"Energyfish": Schwimmende Mini-Turbine revolutioniert Flussstrom aus München
Bela Winkler"Energyfish": Schwimmende Mini-Turbine revolutioniert Flussstrom aus München
Energyminer entwickelt schwimmende Kleinstturbine „Energyfish“ für Flüsse
Das Unternehmen Energyminer hat eine kompakte, schwimmende Strömungsturbine namens Energyfish entwickelt, die die Kraft von Flussströmungen nutzt, um Strom zu erzeugen und diesen ans Ufer zu leiten. Aktuell testet das Unternehmen die Technologie im Rahmen eines Pilotprojekts in München – in der Nähe eines herkömmlichen Wasserkraftwerks.
Eine einzelne Energyfish-Einheit misst etwa 2,8 Meter in der Länge, 2,4 Meter in der Breite und 1,4 Meter in der Höhe bei einem Gewicht von rund 80 Kilogramm.
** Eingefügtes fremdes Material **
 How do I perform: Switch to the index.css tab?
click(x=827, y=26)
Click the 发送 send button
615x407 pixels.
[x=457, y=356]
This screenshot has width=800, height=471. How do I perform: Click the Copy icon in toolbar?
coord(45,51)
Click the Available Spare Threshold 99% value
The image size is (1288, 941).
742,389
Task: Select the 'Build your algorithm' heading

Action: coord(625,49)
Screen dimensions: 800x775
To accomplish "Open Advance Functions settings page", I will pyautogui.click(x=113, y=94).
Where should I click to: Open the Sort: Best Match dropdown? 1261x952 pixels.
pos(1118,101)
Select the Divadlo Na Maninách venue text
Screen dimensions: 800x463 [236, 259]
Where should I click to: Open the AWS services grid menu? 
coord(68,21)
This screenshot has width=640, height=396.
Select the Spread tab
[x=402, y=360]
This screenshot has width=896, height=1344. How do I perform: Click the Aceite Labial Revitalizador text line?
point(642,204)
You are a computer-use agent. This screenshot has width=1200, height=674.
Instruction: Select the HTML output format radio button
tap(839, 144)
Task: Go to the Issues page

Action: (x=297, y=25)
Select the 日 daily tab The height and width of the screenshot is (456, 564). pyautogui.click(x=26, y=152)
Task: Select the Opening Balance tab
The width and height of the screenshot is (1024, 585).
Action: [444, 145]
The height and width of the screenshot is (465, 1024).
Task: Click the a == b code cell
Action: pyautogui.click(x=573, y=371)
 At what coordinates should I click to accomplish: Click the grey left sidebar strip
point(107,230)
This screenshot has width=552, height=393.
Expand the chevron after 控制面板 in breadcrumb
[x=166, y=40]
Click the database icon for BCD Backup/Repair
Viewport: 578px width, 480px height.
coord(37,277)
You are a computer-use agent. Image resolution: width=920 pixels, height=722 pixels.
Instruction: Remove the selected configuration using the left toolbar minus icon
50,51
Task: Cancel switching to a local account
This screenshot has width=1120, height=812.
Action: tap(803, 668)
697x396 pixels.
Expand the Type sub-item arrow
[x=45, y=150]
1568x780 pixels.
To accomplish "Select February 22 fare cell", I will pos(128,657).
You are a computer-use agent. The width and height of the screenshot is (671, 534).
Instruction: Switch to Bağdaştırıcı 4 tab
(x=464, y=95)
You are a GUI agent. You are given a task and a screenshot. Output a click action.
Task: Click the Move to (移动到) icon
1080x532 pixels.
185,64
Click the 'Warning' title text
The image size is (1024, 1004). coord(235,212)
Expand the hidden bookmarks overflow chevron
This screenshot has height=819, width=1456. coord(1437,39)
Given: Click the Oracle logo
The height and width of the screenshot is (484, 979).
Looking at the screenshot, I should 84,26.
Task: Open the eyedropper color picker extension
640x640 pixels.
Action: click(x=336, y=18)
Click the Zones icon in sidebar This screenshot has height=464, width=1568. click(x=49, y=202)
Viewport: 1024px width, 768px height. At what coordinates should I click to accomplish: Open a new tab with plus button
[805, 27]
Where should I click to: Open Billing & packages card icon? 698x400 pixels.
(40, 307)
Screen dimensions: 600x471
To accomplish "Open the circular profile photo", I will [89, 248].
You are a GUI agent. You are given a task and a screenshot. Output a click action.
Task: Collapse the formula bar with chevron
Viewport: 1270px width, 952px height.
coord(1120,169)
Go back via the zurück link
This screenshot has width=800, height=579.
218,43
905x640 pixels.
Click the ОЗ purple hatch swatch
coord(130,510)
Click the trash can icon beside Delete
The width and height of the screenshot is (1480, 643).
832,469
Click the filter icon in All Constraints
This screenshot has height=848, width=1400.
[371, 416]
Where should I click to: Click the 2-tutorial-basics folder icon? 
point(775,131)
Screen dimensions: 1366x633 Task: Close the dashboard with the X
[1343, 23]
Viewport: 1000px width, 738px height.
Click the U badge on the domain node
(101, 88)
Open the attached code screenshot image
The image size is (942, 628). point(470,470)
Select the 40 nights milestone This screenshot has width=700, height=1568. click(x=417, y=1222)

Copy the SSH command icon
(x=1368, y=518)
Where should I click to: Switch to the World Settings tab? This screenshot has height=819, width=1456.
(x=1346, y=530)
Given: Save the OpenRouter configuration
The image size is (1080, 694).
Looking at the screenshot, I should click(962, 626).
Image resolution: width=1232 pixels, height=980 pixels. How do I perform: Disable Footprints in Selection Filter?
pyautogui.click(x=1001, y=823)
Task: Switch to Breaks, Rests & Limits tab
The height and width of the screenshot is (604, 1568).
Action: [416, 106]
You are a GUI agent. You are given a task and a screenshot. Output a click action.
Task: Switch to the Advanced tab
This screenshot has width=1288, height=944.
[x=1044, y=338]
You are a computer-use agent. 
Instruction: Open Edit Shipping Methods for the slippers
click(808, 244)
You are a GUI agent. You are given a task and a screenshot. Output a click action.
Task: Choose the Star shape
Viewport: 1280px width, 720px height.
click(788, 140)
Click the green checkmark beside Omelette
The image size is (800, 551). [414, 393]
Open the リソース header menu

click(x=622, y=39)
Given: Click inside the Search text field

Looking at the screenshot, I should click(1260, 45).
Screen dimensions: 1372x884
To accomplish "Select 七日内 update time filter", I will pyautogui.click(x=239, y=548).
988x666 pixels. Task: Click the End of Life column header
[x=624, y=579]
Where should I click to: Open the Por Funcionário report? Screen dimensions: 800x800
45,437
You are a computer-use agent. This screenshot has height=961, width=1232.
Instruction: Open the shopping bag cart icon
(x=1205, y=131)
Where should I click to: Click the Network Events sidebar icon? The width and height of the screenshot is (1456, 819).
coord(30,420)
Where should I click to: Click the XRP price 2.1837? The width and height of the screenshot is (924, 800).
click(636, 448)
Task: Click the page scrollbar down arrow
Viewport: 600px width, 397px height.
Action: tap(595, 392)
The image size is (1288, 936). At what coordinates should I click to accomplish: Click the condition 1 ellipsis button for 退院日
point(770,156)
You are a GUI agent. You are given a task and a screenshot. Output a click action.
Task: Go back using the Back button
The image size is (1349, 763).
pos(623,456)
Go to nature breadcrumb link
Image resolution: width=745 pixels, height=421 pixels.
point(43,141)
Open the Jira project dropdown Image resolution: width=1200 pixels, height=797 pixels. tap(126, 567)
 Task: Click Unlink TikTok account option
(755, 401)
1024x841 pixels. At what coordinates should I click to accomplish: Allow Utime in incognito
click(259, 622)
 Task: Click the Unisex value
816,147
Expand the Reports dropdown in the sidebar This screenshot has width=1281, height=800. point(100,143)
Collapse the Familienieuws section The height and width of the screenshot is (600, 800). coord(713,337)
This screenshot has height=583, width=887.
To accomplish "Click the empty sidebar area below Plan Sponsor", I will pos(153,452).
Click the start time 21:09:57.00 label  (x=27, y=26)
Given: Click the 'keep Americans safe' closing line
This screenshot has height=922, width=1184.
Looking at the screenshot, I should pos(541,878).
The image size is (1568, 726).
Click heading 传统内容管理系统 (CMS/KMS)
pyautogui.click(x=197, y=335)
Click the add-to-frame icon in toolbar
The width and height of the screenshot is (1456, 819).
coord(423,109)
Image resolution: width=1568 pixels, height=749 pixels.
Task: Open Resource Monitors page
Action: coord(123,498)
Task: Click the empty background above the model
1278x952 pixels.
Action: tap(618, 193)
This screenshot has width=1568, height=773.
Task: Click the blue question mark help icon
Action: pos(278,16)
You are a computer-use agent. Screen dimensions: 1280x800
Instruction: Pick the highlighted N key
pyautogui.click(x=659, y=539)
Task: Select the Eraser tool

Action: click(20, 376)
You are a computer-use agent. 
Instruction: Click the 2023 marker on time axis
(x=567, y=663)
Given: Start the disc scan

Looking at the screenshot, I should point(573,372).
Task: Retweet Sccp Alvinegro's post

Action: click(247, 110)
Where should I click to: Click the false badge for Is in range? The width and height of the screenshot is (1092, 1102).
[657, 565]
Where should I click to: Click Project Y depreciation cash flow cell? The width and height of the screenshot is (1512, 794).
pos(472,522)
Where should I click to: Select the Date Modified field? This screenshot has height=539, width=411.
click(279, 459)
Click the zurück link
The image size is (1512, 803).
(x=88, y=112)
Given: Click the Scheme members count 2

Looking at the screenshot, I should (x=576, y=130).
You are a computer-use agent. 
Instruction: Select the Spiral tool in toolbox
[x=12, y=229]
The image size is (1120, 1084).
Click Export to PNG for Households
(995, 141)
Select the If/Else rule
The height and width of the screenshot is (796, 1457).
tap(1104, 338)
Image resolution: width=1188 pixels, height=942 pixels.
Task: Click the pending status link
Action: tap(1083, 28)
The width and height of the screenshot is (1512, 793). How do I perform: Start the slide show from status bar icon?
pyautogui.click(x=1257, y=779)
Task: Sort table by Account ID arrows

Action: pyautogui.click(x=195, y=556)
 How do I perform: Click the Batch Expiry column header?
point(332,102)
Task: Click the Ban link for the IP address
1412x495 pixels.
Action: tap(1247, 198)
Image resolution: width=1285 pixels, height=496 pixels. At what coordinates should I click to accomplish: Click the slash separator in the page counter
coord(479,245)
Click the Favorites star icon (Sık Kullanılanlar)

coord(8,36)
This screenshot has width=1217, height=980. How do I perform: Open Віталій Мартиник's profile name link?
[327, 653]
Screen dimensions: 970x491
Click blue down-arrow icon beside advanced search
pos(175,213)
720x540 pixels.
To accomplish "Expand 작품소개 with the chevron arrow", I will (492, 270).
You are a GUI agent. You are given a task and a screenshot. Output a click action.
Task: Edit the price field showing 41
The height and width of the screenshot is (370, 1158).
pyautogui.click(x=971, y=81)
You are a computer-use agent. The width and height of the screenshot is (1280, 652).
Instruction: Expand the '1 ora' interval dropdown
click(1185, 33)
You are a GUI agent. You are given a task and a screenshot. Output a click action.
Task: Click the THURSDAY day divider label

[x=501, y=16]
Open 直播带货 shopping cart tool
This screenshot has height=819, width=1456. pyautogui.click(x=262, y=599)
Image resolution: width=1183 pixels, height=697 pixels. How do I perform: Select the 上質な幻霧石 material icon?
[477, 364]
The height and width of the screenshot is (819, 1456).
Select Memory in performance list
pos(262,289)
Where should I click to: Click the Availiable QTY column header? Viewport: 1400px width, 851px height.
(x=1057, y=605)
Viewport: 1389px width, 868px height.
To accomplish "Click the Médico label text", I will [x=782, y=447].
Ihre maximale Leistung beträgt 6 Kilowatt, womit sie jährlich etwa 15 Megawattstunden erzeugen kann. Ein Schwarm aus 100 Einheiten könnte schätzungsweise 1,5 Gigawattstunden pro Jahr liefern – genug, um rund 470 Haushalte mit Strom zu versorgen.
Der erste groß angelegte Schwarm mit 124 Einheiten wird derzeit in St. Goar am Rhein installiert. Diese Anlage wird einige hundert Kilowatt im Durchschnitt erzeugen und zählt damit zur dezentralen Stromerzeugung, nicht jedoch zu den großen Energiequellen. Die gestützten Stromgestehungskosten von Energyfish liegen laut Angaben bei etwa 8 Cent pro Kilowattstunde, bei einer durchschnittlichen jährlichen Rendite von mindestens 8 Prozent über eine Projektlaufzeit von 20 Jahren.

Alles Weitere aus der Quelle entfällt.